When I was a kid, you could buy plastic models at the local hobby shop (two things that modern kids don’t ever hear about!) and take them home to assemble. There were model airplanes, cars, ships, tanks, animals and my favorite, monsters and weird creatures. Each model cost around a dollar, so it wasn’t hard to save up allowance money to buy one.
Each model came in a cardboard box and consisted of little white pieces you had to glue together, kind of like a puzzle. Then, with special model paint and tiny brushes, you could paint the model so that if you were really careful and really lucky, it might look as good as the picture on the box. Each model also had a detailed sheet of instructions, and if you followed the instructions to the letter, you couldn’t go wrong. When I was nine or ten my dad always helped me put my models together…but by the time I was twelve I was proud to do it all myself.

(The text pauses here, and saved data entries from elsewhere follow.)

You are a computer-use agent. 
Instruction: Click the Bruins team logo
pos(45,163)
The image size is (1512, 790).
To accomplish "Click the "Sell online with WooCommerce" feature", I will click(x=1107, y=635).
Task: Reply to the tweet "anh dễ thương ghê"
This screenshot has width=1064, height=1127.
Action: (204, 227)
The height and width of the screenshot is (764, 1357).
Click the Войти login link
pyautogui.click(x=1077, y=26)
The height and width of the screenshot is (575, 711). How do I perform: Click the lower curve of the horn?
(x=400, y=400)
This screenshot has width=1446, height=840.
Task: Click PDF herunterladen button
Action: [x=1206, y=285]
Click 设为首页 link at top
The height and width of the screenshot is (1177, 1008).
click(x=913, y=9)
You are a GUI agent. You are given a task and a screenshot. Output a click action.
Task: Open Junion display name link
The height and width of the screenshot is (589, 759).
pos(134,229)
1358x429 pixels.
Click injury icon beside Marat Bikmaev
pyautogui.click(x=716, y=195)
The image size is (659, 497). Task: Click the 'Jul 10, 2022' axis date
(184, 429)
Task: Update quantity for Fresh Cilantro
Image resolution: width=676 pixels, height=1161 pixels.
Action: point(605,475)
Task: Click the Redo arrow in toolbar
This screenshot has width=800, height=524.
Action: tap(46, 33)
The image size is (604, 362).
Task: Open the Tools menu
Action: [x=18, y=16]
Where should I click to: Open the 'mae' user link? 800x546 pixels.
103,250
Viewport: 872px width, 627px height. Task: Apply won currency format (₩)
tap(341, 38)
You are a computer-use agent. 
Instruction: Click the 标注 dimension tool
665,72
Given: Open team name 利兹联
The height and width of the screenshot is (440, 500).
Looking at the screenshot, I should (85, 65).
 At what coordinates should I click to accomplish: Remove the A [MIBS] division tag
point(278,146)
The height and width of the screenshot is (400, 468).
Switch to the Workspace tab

What would one do with a little plastic model when it was built and painted? Models were fragile, and you couldn’t really play with them. But you could put your model on a shelf in your bedroom with all of the other models you had made, and admire it. That’s what I did with mine, and the top of my bookshelf in my studio is still decorated with all of the models I made when I was just a kid.
The picture above is of two of my favorite models, and they are a character called “Rat Fink”. I have a few more Rat Finks and some of his finky friends, too! I think I really learned how to paint and to be an artist by making models when I was young. Do you have any hobbies that give you a chance to be creative, while following guidelines to help you? Making models was a great hobby for me and helped me build skills I still use to this day.